Who Was the Real Salazar?

by Eleanor Harrison · July 8, 2017

The name Salazar from “Salazar Slytherin” came from the dictator António de Oliveira Salazar, who ruled Portugal from 1932 to 1968. J.K. Rowling lived in Portugal from 1991 to 1993. Coincidentally, these are the years the first three Harry Potter books are set.

The Portuguese Salazar, like any historical figure, has proponents and critics; he can be viewed as the man who shaped modern-day Portugal, invested in massive infrastructure, and kept the country out of the Second World War, or he can be viewed as a tyrannical dictator who cared nothing for the education of his people and who blocked Jewish refugees from fleeing Europe.

 

 

Some parallels between Slytherin and Salazar do seem to be deliberate. Slytherins are cunning, resourceful, and ambitious. During the Second World War, Salazar would have had to display all three to keep Portugal neutral. He was under enormous pressure to pick a side. Portugal historically had strong ties with England thanks to both nations’ strength in seafaring, but Salazar also supported Franco’s Spain, which was supplying arms to the Axis powers (this was because Salazar believed Franco was the bastion that would stop the Iberian Peninsula from being unified or overrun by communists).
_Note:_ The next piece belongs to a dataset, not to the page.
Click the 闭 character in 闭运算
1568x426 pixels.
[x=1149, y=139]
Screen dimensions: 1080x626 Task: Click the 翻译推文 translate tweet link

Caught between a rock and a hard place, Salazar successfully maneuvered Portugal through one of the world’s toughest decades.

So why did J.K. Rowling name one of her most evil characters after Salazar?  The parallels between Hitler and Voldemort as well as Dumbledore and Churchill have been shown before. When it comes to Salazar, it is possible Dumbledore’s quote betrays what J.K. Rowling thinks.

Dark times lie ahead of us and there will be a time when we must choose between what is easy and what is right” (Harry Potter and the Goblet of Fire).

Under threat of military action from the Nazis, Salazar issued orders in November of 1939 that consuls were not to issue Portuguese visas to “foreigners of indefinite or contested nationality; the stateless; or Jews expelled from their countries of origin.” This order was followed only six months later by one stating that “under no circumstances” were visas to be issued without prior case-by-case approval from Lisbon.

 

 

Salazar did not agree with the Nazi glorification of a single race; he even wrote a book criticizing the Nuremberg Laws. (Incidentally, Nuremberg no doubt inspired the Nurmengard prison where Grindelwald was kept.) Yet Salazar chose not to protect fleeing refugees due to a greater ambition – keeping Portugal neutral; it was “easier” to hinder refugees rather than go to war. Considering the quote from Dumbledore, we can deduce that in J.K. Rowling’s eyes, this is Salazar’s failing and is why she chose him to be the namesake of Voldemort’s ancestor. It probably didn’t help that national literacy rates weren’t high on his list of priorities.

Do you know of any other historical connections in the Harry Potter books?